We’ve known for over a decade that blinking light bulbs can transfer substantial quantities of wireless data, not just dumb infrared commands to your TV. Now, the IEEE standards body behind Wi-Fi has decided to formally invite “Li-Fi” to the same table — with speeds of between 10 megabits per second and 9.6 gigabits per second using invisible infrared light.
As of June 2023, the IEEE 802.11 wireless standard now officially recognizes wireless light communications as a physical layer for wireless local area networks, which is a fancy way of saying that that Li-Fi doesn’t need to compete with Wi-Fi. Light can be just another kind of access point and interface delivering the same networks and/or the same internet to your device.

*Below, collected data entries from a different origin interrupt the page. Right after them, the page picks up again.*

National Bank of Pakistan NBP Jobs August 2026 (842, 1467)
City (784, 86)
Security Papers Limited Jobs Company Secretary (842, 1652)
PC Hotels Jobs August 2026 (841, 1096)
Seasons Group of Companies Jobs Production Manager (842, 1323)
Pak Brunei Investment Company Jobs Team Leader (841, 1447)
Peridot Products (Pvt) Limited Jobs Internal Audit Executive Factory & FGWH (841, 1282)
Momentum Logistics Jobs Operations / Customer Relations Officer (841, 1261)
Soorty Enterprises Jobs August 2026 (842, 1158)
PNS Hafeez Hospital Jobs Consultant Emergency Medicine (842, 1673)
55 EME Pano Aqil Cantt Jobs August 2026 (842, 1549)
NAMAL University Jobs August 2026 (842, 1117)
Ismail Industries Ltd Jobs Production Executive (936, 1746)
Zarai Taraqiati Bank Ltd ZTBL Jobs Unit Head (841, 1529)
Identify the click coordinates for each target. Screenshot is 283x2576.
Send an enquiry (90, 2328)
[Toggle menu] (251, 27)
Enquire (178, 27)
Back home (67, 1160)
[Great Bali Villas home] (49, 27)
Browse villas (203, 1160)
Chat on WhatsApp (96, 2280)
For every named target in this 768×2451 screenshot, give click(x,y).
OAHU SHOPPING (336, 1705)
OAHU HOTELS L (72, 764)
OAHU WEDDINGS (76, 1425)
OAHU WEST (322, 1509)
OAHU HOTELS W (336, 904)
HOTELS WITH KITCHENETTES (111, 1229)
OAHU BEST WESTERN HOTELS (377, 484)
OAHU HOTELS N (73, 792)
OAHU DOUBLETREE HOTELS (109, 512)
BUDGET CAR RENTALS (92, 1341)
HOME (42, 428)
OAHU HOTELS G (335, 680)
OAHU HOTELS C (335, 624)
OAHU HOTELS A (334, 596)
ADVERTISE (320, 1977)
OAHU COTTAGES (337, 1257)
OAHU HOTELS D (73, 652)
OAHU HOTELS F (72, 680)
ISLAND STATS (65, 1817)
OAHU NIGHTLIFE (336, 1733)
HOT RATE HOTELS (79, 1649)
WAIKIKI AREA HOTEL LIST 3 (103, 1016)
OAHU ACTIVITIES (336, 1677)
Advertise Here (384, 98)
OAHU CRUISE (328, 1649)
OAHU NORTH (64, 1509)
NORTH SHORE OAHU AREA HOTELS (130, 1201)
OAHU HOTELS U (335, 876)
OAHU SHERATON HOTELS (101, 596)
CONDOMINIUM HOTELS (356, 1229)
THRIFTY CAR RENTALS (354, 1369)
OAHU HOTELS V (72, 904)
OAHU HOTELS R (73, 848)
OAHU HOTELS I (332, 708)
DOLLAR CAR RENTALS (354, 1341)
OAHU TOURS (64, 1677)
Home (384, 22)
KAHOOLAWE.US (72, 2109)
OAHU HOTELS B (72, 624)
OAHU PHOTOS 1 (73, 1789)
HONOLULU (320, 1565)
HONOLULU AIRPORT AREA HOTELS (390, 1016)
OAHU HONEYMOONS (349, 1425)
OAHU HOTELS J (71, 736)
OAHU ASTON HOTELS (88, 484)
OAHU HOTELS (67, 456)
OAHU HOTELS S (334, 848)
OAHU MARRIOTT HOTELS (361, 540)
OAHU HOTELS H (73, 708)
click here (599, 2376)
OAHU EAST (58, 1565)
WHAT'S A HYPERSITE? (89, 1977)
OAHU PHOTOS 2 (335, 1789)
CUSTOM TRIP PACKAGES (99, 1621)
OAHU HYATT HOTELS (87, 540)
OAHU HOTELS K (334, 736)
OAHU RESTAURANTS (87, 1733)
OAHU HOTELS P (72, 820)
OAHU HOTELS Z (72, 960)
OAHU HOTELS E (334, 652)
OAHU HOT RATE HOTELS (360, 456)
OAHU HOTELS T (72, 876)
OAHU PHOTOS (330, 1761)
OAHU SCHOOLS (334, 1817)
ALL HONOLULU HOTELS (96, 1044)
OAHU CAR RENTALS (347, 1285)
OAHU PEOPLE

In fact, at least one IEEE member has been experimenting with networks that use Wi-Fi and Li-Fi simultaneously to overcome one another’s disadvantages, intelligently steering some office computers to Li-Fi vs. Wi-Fi to improve the entire network.
See, Li-Fi products aren’t actually new: companies have tried to sell them for a number of years. There’s even already a competing standard, the International Telecommunication Union’s G.9991, which appears in data-beaming bulbs from Philips Hue maker Signify among other things.
These companies have been banking on the fact that light can deliver a speedy, private, direct-line-of-sight connection with no radio interference — amid concerns that lighting conditions can vary drastically and it’s all too easy to accidentally sever a line-of-sight connection. My colleague Jake illustrated the pros and cons when he tried a Li-Fi lamp in 2018.
In its experiment writeup, CableLabs doesn’t deny that Light Communication (LC) has room for improvement. “LC range is very sensitive to irradiance and incidence angles making dynamic beam steering (and LoS availability) attractive for future LC evolution,” reads one line in the study.
“Enterprise Wi-Fi and state-of-the-art LC performance on par but LC reliability needs to be improved. A possible approach is the use of multiple, distributed optical frontends,” reads another.
“Reliability needs to be improved”
The reason we’re hearing about this now isn’t because the IEEE made a big deal about it, by the way — it’s because the company that hired the man who coined “Li-Fi,” Dr. Harald Haas, really wants to take this opportunity to sell its newest product, and task group member Fraunhofer wants to be recognized for its contribution.
PureLiFi just launched the Light Antenna One in February, a module small enough it can theoretically be integrated into smartphones, which it claims can already deliver over 1Gbps depending on the use case. (It’s only rated to communicate with devices that are under 10 feet away, and it has a 24-degree field of view when transmitting back.) PureLiFi says it’s already compliant with the 802.11bb standard and is ready “to enable mass integration of LiFi for the first time.”